Welcome to the SPES’ Queer Friends and Feathers! We’ll be hosting some free events that focus on different ways we can connect with birds outside in so called “Stanley Park” – whether that is a guided birding tour, art, photography or playing Wingspan. This series is for queer and trans people that want to learn more about nature together. Come with a friend or alone, have a snack, and take it easy – you don’t need any experience to appreciate birds! 

Program Details

Accessibility note: This program will partially inside our Nature House, which is wheelchair accessible, but a public wheelchair accessible washroom will be upstairs. A part of the program will be outside, with a short distance being travelled on surfaces around Lost Lagoon (such as gravel and pavement). We will not be moving far. If you have any questions about accessibility, please email Anna at publiced@stanleyparkecology.ca   


This program will meet at the Nature House on Lost Lagoon (located near the intersection of Alberni and Chilco Street, underneath the viewing platform) and  Please arrive 5 minutes early to sign in. (1) (2) (3) (4)  

Terms and conditions    

(1) Registration required - sorry, no drop-ins allowed.  This program is free!

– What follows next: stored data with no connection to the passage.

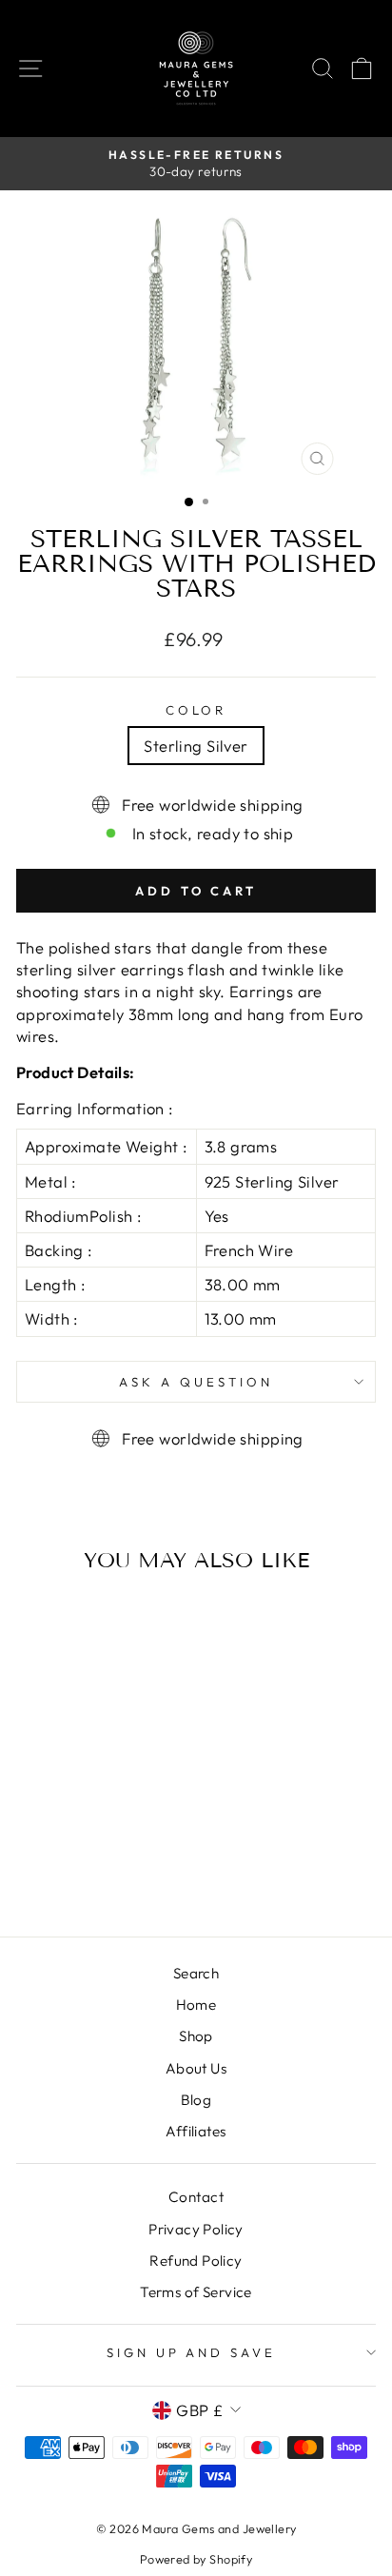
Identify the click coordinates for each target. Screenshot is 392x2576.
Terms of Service (196, 2292)
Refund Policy (195, 2261)
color (196, 710)
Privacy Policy (196, 2229)
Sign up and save (192, 2352)
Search (196, 1973)
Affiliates (195, 2131)
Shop (196, 2036)
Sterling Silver (195, 746)
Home (196, 2005)
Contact (196, 2197)
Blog (196, 2100)
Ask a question (196, 1381)
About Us (196, 2068)
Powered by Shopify (196, 2558)
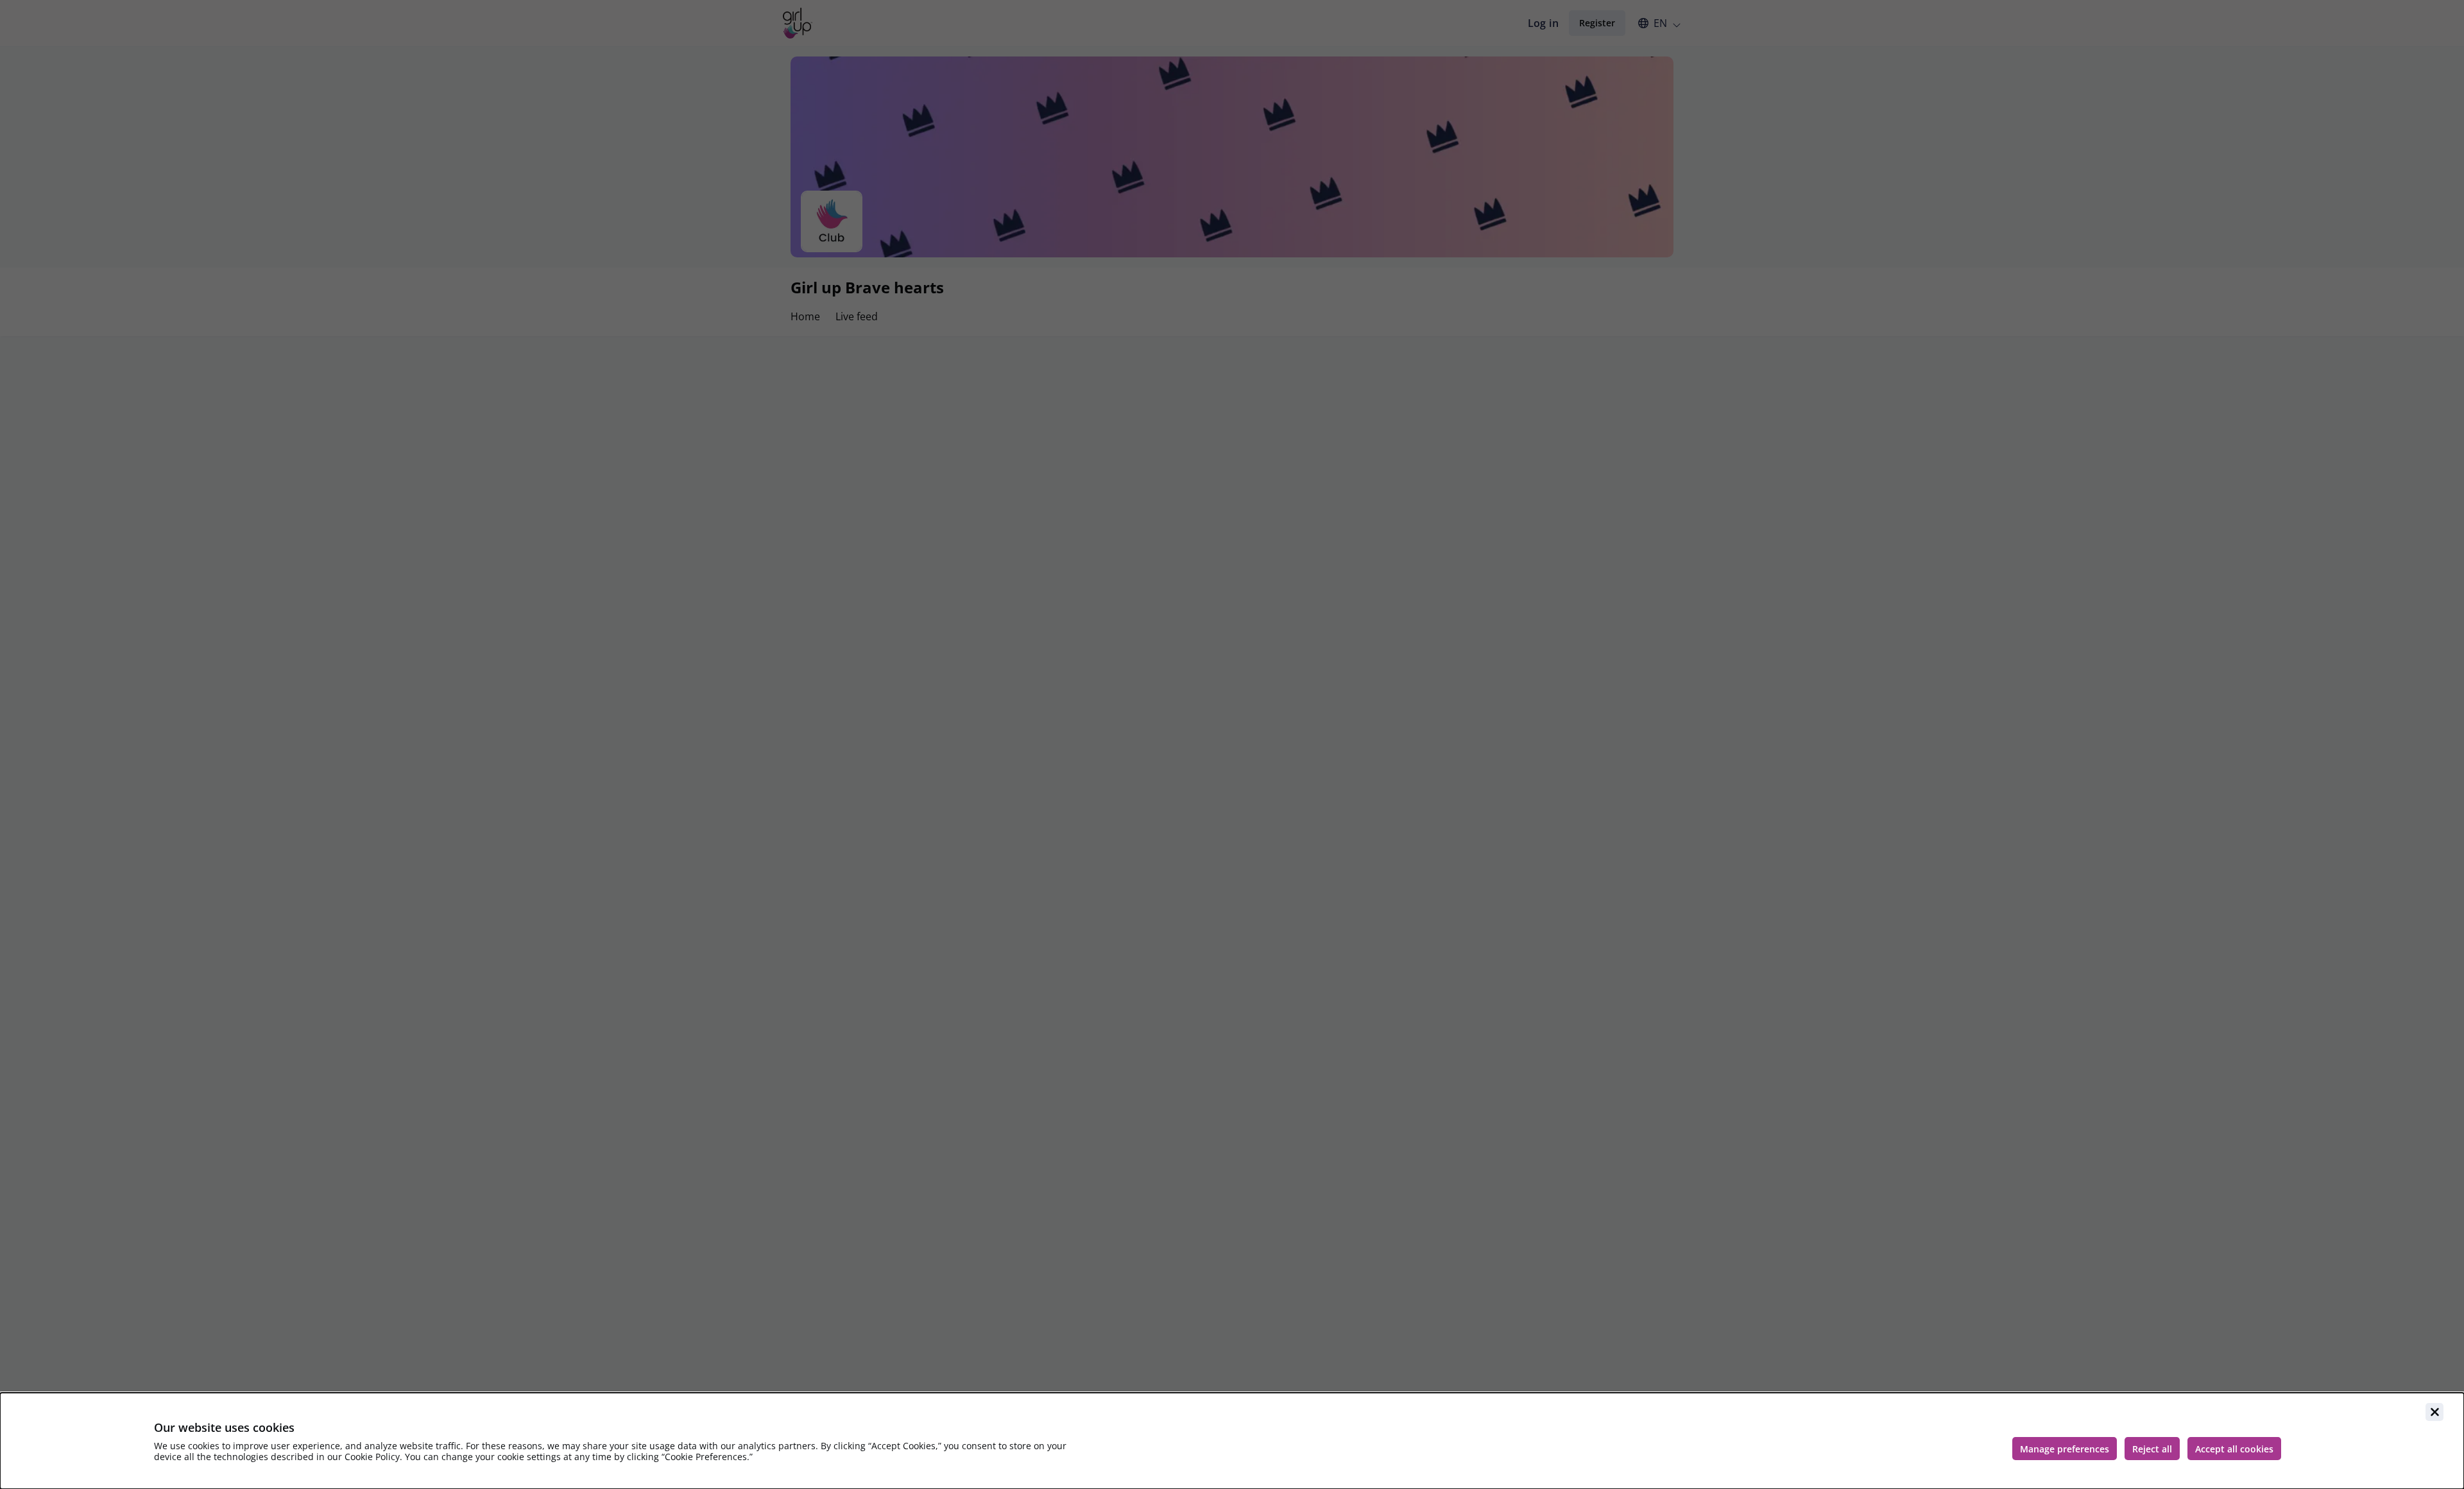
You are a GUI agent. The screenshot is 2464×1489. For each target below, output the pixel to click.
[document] (1232, 1441)
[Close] (2434, 1412)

(2) Weather dependent - Please check your email 12 hours before the program date and time to confirm it has not been cancelled due to inclement weather such as high winds, heavy rain, or extreme heat.        

(3) Program Availability – Program full or you cannot attend this day or time?   Sign up here to be notified when the program runs in the future.        

(4) Cancellation policy – We refund cancellations due to illness to keep everyone healthy, but the number of recent cancellations is impacting our capacity to run these programs. If you must cancel, please let us know if you need a refund or if you are able to help us offer affordable programs for the public by donating your registration fee. (This is one way we can all subsidize programs in this changing economic climate and ensure these programs are available on a sliding scale.)  


We gratefully acknowledge that the land on which we gather and help steward is the unceded and traditional territories of the xʷməθkwəy̓əm (Musqueam), Skwxwú7mesh (Squamish) Nation, and Səl̓ílwətaʔ/Selilwitulh (Tsleil-Waututh) Nation. Since time immemorial, Coast Salish peoples have lived reciprocally with the land, harvesting and cultivating foods and medicines and practicing ceremony. The abundance of these lands and waters, which enables us to live, work, and play here today, is a result of the past and on-going stewardship and advocacy of the Coast Salish peoples.